(Dataset entries)

○ ○ ○ ○ ○ ○ ○

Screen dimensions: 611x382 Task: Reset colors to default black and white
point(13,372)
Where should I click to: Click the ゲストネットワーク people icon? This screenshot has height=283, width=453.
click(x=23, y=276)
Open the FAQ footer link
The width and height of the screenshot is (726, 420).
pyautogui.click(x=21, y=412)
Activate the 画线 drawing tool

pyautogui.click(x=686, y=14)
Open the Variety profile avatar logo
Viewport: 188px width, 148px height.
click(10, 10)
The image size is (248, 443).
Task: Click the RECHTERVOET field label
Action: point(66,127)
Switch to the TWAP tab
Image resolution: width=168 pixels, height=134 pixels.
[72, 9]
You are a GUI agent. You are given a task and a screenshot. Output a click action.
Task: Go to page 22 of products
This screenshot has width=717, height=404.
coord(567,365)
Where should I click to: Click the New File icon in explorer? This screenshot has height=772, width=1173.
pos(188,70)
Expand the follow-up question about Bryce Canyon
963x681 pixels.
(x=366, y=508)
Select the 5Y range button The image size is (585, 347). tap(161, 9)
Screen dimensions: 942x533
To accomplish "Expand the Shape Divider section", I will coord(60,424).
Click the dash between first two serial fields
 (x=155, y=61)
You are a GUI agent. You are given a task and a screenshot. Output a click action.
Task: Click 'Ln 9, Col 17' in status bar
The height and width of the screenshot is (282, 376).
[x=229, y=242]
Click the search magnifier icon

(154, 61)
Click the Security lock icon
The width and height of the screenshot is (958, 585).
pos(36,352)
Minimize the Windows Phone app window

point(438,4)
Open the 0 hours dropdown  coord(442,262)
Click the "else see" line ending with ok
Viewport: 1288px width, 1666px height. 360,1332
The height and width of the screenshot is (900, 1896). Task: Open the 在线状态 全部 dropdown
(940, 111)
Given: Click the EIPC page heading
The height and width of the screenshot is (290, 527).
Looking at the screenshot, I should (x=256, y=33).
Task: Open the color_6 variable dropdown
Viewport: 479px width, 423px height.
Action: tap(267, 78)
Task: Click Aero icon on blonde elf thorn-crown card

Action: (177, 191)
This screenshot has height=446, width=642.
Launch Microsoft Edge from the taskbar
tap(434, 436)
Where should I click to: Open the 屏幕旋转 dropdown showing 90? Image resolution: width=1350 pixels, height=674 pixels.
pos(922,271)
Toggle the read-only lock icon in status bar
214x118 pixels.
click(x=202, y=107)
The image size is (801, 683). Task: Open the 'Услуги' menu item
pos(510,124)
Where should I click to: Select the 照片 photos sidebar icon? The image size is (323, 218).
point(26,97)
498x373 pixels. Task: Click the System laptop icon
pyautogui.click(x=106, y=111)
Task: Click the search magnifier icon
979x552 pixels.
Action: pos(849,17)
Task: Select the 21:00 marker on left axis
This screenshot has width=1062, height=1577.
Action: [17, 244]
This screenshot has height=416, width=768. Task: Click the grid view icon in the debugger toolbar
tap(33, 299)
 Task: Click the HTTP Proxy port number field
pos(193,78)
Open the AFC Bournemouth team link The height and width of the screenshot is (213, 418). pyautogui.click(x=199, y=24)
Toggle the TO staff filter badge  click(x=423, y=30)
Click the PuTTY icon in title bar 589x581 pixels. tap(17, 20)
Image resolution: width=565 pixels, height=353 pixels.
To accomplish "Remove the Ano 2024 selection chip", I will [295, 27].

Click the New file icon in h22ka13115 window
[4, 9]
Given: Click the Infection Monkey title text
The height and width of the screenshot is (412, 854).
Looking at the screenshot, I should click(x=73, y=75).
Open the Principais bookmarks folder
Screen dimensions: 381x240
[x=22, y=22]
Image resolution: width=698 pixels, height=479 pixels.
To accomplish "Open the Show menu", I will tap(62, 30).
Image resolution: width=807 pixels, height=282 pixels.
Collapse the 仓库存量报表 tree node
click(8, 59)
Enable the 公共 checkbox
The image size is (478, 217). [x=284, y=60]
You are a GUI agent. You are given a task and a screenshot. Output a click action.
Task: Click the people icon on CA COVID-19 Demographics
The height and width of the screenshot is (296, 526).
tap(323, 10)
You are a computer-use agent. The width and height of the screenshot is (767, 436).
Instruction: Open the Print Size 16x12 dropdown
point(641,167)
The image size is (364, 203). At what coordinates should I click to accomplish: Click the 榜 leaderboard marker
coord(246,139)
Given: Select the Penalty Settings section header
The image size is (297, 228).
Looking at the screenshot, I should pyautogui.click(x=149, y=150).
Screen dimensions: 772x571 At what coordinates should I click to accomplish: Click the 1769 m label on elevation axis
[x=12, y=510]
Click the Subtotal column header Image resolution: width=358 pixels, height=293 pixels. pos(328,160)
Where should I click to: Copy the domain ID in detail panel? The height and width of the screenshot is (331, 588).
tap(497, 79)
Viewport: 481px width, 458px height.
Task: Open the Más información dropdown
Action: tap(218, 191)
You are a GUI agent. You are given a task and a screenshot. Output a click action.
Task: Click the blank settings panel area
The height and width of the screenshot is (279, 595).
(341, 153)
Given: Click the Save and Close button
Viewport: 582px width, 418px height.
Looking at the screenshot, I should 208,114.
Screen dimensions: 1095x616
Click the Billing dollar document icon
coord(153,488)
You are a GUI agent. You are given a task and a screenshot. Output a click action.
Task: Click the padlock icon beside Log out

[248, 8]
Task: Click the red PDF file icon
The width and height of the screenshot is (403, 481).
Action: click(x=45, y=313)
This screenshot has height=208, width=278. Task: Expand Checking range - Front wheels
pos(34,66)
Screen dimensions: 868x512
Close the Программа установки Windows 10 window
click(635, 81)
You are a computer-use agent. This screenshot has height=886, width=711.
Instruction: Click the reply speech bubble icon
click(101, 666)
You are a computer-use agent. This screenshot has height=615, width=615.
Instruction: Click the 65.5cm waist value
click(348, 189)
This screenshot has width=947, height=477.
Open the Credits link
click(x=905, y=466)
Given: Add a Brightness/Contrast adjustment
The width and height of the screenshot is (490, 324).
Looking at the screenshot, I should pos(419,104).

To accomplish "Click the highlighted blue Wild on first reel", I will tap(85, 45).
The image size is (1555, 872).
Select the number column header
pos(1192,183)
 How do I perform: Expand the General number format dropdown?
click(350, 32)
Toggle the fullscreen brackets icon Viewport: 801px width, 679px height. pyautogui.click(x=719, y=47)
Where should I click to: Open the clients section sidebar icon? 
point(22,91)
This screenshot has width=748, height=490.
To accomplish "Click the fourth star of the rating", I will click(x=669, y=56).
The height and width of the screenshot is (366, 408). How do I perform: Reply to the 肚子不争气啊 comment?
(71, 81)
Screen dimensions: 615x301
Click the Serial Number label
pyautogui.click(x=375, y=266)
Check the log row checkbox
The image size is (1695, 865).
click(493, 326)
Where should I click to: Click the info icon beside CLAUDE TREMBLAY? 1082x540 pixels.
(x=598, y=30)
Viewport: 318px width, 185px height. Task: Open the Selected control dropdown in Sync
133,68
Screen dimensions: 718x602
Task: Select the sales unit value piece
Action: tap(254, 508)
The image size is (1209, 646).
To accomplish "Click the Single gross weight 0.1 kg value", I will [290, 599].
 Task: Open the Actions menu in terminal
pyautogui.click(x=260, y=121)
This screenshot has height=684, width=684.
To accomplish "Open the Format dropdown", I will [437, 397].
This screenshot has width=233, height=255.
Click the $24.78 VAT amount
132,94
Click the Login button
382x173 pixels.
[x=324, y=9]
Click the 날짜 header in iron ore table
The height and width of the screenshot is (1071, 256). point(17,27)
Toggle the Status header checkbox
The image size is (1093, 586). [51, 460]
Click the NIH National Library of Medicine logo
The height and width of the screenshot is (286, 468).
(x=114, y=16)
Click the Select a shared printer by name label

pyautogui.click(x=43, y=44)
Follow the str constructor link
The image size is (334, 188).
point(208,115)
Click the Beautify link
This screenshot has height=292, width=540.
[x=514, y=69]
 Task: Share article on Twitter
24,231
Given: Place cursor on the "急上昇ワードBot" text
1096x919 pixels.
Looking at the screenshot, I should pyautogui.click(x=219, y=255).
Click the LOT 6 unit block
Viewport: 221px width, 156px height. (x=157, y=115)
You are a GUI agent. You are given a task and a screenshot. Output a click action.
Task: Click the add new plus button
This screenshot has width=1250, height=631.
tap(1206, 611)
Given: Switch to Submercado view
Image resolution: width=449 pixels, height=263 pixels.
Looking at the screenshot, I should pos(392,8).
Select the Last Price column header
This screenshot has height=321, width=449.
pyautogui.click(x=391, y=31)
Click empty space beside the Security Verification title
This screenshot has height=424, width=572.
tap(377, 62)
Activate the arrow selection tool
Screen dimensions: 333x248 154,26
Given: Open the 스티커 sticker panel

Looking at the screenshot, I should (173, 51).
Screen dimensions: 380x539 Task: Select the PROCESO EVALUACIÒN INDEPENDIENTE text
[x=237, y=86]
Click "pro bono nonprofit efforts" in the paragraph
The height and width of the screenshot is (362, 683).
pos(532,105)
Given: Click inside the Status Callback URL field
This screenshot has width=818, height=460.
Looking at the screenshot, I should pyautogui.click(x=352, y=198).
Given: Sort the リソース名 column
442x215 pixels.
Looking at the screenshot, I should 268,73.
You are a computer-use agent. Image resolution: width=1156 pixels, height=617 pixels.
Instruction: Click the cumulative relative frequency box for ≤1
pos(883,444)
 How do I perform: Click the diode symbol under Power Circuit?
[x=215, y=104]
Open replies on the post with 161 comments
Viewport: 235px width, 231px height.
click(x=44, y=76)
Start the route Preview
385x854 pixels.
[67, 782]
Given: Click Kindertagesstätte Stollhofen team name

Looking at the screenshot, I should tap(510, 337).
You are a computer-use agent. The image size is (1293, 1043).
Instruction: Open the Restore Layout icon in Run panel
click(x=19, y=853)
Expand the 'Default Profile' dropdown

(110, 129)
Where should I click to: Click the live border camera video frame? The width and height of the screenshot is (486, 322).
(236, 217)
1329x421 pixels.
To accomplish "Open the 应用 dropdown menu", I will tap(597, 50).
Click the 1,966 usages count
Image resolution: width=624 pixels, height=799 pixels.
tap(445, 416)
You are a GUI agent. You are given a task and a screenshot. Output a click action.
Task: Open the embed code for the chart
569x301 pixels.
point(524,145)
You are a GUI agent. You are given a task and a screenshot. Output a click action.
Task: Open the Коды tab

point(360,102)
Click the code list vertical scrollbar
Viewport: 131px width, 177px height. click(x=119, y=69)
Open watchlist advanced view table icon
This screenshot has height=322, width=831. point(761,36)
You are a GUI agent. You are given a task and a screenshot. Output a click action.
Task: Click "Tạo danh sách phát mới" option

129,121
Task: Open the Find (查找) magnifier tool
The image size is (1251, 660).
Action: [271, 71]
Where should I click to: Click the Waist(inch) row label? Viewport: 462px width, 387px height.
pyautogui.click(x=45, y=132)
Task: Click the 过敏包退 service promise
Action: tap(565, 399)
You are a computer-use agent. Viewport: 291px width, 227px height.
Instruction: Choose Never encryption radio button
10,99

○ ○ ○ ○ ○ ○ ○

▸ Exercise prompt: Give the number of lines containing "logo" in the entries, and no other text.

▸ Task response: 2